DOCUMENT SEGMENT →
━━━━━━━━━━━━━━━━━━━━━━━━━━━━━━

A film, Before Night Falls, was made of Arenas’ life, exile, and death in 2000. Directed by Julian Schnabel and starring Javier Bardem, it is regarded as a classic of modern gay cinema.
Farewell to the Sea is the middle volume of a five-part work of Himalayan scale, the Pentagonia – a literary Pentateuch conceived as a secret history of Castro’s Cuba. It serves as a useful sampler for those intending to scale the whole; few, I suspect, will be tempted by that fictional Everest. But this portion, like the Russian samizdat, witnesses to how – despite all oppression – fiction will find a way to the light. Subtitled ‘A Novel of Cuba’, Farewell to the Sea might more accurately be called ‘a novel in spite of Cuba’. A stark epilogue records the manuscript’s trials. The first version of the book was stolen in Havana in 1969; the second version was confiscated by the Cuban authorities in 1971; a third version was smuggled out of the country (some six years before the author himself could escape) in 1974. It was published in Spanish in Barcelona in 1982 and finally this fourth version (translated by a professor of English at San Juan) became available to the English-speaking world in 1987. Farewell to the Sea has a tiny plot buried under an overgrowth of prose poetry. As far as I can make out, it goes like this. Hector and his wife take a cabin by the seaside for six days. They have their baby boy with them. Their aim is to recover the spirit of their early marriage. Hector is a poet, a disillusioned revolutionary and, it emerges, a covert pederast, a life-sentence crime in Cuba. His wife suspects that he has already visited the resort without her. In the course of the week Hector has an affair with a young boy in a neighbouring cabin, who commits suicide when he realises the bleak future for homosexuals in Castro’s regime. The novel ends with the now entirely uncommunicative couple driving back to Havana.

━━━━━━━━━━━━━━━━━━━━━━━━━━━━━━

SOURCE DATA →

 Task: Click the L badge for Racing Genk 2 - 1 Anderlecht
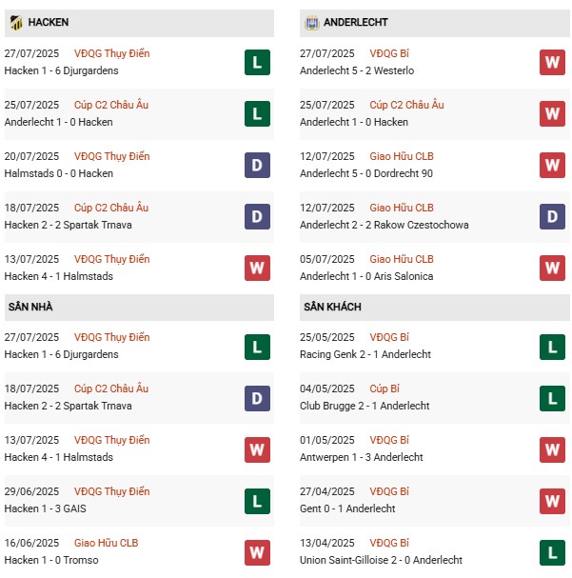[552, 347]
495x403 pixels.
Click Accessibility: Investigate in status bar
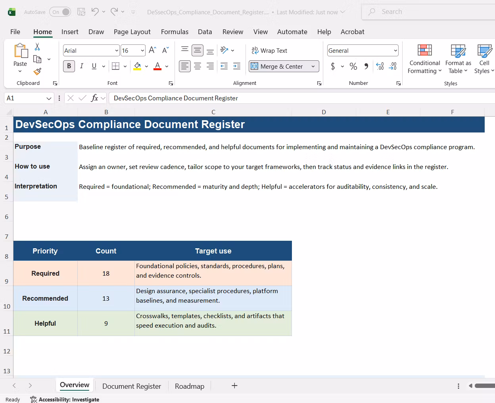65,399
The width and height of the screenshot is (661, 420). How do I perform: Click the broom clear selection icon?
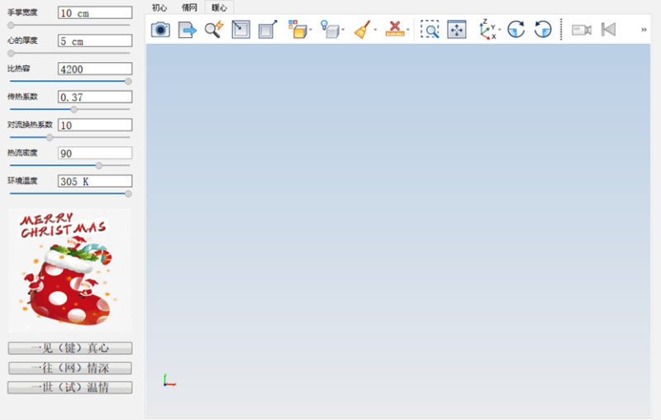[362, 30]
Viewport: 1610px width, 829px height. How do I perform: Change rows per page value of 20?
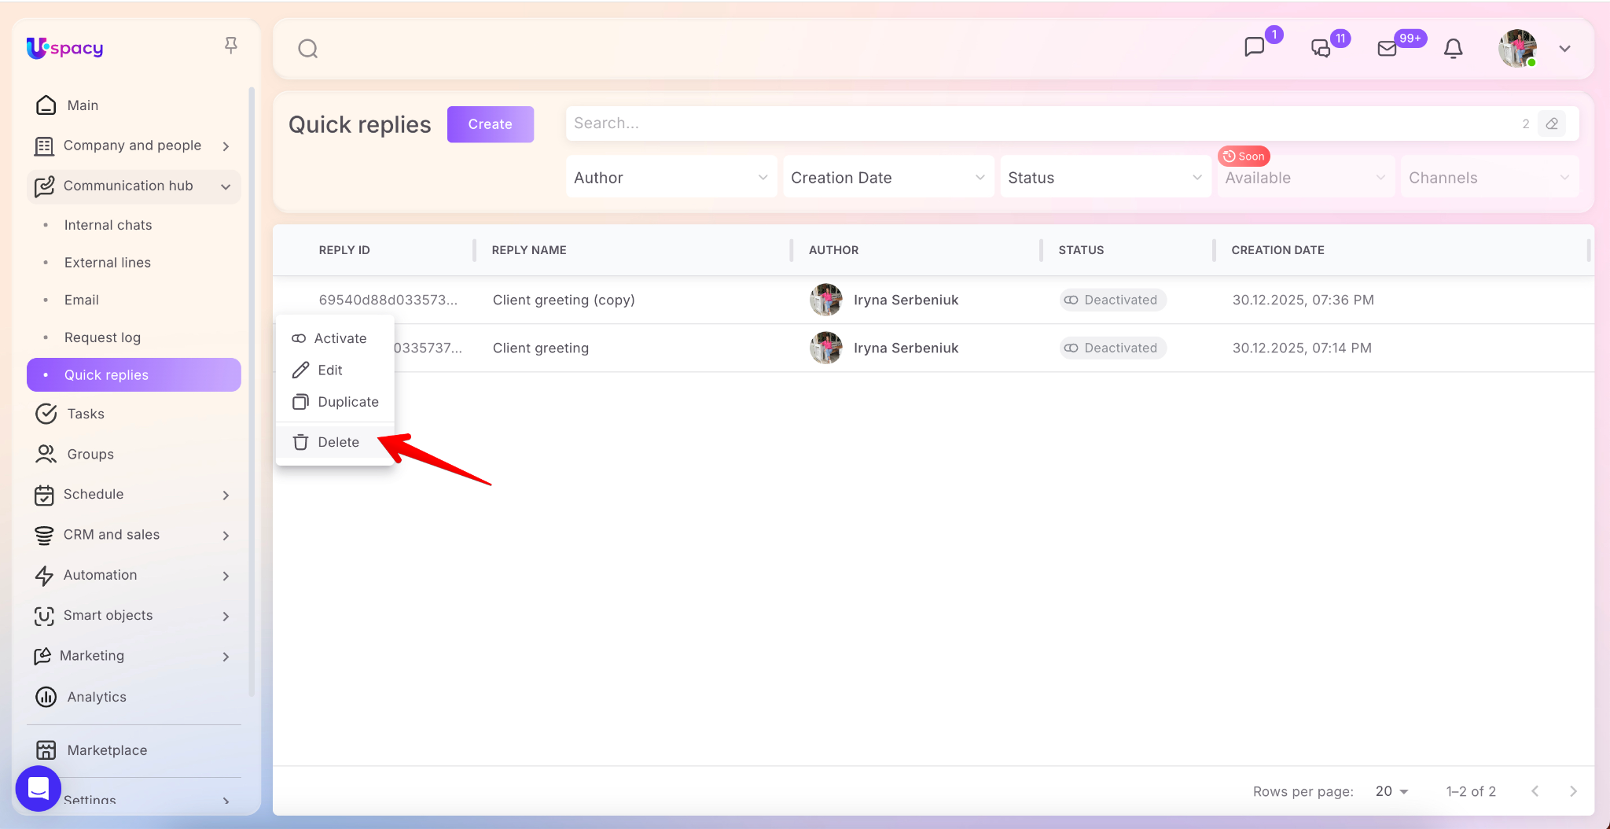coord(1391,791)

━━━━━━━━━━━━━━━━━━━━━━━━━━━━━━

Using the passage on Farewell to the Sea, decide whether each statement agrees with it: (a) The second version of the manuscript was confiscated by the Cuban authorities in 1971. (b) Hector and his wife stay in the seaside cabin for two weeks. (c) Farewell to the Sea is the first volume of the Pentagonia. For each, answer yes or no and quote the words from the passage that decide it. The records play no part in what follows.

(a) Yes: "the second version was confiscated by the Cuban authorities in 1971"
(b) No: "Hector and his wife take a cabin by the seaside for six days"
(c) No: "Farewell to the Sea is the middle volume of a five-part work"